● Tasks to carry out
1. Answer these about the forum question on removing duplicates from a JSON file:
(a) What is the name of the function meant to remove the duplicates?
(b) Where is the JSON content being displayed?
(c) How many seconds does the WebDriverWait call in getTrendingQuotes wait?
2. Retype the forum question on removing duplicates, from "# grabs all" to "serves as reference.".
3. Extend the forum question about removing duplicates from a JSON file, picking up after its last line.

Removing duplicates from an Array or JSON file not working

Question

Problem: I want to remove all the duplicates from my JSON file as I'm displaying the content on a personal website. I provided the JavaScript below on how I'm accessing and displaying the data from the JSON file. I also have the function that's suppose to remove duplicates called drop_duplicates(). It's not actually removing the duplicates.

Also, I know it's much easier to use an API to do all this stuff, I'm just doing this for fun, to understand JSON and web-scraping. I also will be hosting this site and adding it to my portfolio, so if you have any tips regarding that as well I would appreciate it. I will be making another one similar to this with an API in the future.

This is a snippet of my python Script that does the web scraping

    # grabs all the trending quotes for that day
def getTrendingQuotes(browser):
    # wait until trending links appear, not really needed only for example
    all_trendingQuotes = WebDriverWait(browser, 10).until(
        lambda d: d.find_elements_by_css_selector('#trendingQuotes a')
    )
    return [link.get_attribute('href') for link in all_trendingQuotes]


# def drop_duplicates(arr):
#     """ Appends the item to the returned array only if not
#         already present in our dummy array that serves as reference.

● Data

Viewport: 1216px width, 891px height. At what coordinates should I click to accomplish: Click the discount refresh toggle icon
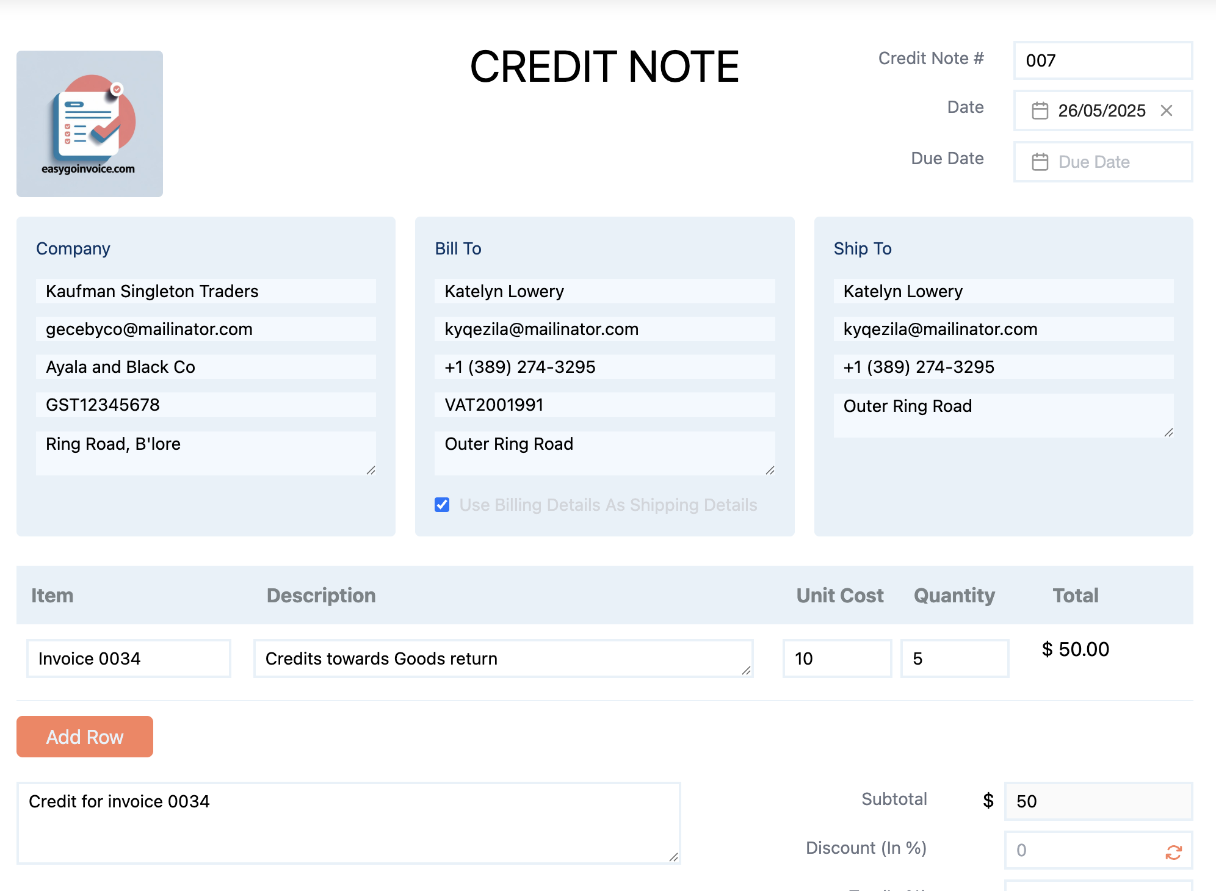coord(1173,852)
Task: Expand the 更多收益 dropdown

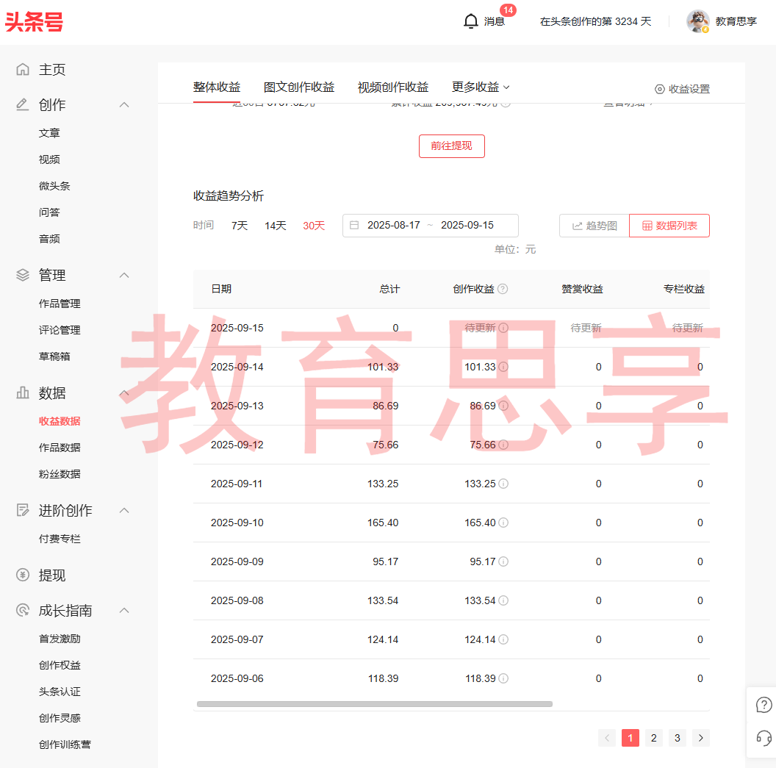Action: [x=481, y=87]
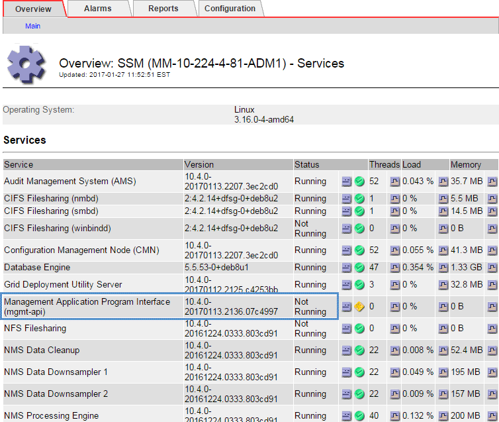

● Task answers
1.
(a) drop_duplicates()
(b) On a personal website.
(c) 10 seconds.

2.
# grabs all the trending quotes for that day
def getTrendingQuotes(browser):
    # wait until trending links appear, not really needed only for example
    all_trendingQuotes = WebDriverWait(browser, 10).until(
        lambda d: d.find_elements_by_css_selector('#trendingQuotes a')
    )
    return [link.get_attribute('href') for link in all_trendingQuotes]


# def drop_duplicates(arr):
#     """ Appends the item to the returned array only if not
#         already present in our dummy array that serves as reference.

3.
#     """
#     selected = []
#     urls = []
#     for item in arr:
#         if item['url'] not in urls:
#             selected.append(item)
#             urls.append(item['url'])

#     print("\n")
#     print(urls)
#     print("\n")
#     print(selected)
#     print("\n")

#     return selected


def getStockDetails(url, browser):

    print(url)
    browser.get(url)

    quote_wrapper = browser.find_element_by_css_selector('div.quote-wrapper')
    quote_name = quote_wrapper.find_element_by_class_name(
        "quote-name").find_element_by_tag_name('h2').text
    quote_price = quote_wrapper.find_element_by_class_name("quote-price").text
    quote_volume = quote_wrapper.find_element_by_class_name(
        "quote-volume").text

    print("\n")
    print("Quote Name: " + quote_name)
    print("Quote Price: " + quote_price)
    print("Quote Volume: " + quote_volume)
    print("\n")

    convertToJson(quote_name, quote_price, quote_volume, url)


quotesArr = []
# Convert to a JSON  file


def convertToJson(quote_name, quote_price, quote_volume, url):

    quoteObject = {
        "url": url,
        "Name": quote_name,
        "Price": quote_price,
        "Volume": quote_volume
    }
    quotesArr.append(quoteObject)


def trendingBot(url, browser):
    browser.get(url)
    trending = getTrendingQuotes(browser)
    for trend in trending:
        getStockDetails(trend, browser)
    # requests finished, write json to file

    quotesArr_dict = {quote['url']: quote for quote in quotesArr}
    quotesArr = list(quotesArr_dict.values())
    print("\n")
    print("\n")
    print("COMPLETED!!!!!!!!!!!!!!!!!!!!!!!!!!!!!!!!!!!!!!!!!!!!!!!!!!!!!!!")
    print(quotesArr)
    print("\n")
    print("\n")
    with open('trendingQuoteData.json', 'w') as outfile:
        json.dump(quotesArr, outfile)


def Main():
    scheduler = BlockingScheduler()
    chrome_options = Options()
    chrome_options.add_argument("--headless")
    # applicable to windows os only
    chrome_options.add_argument('--disable-gpu')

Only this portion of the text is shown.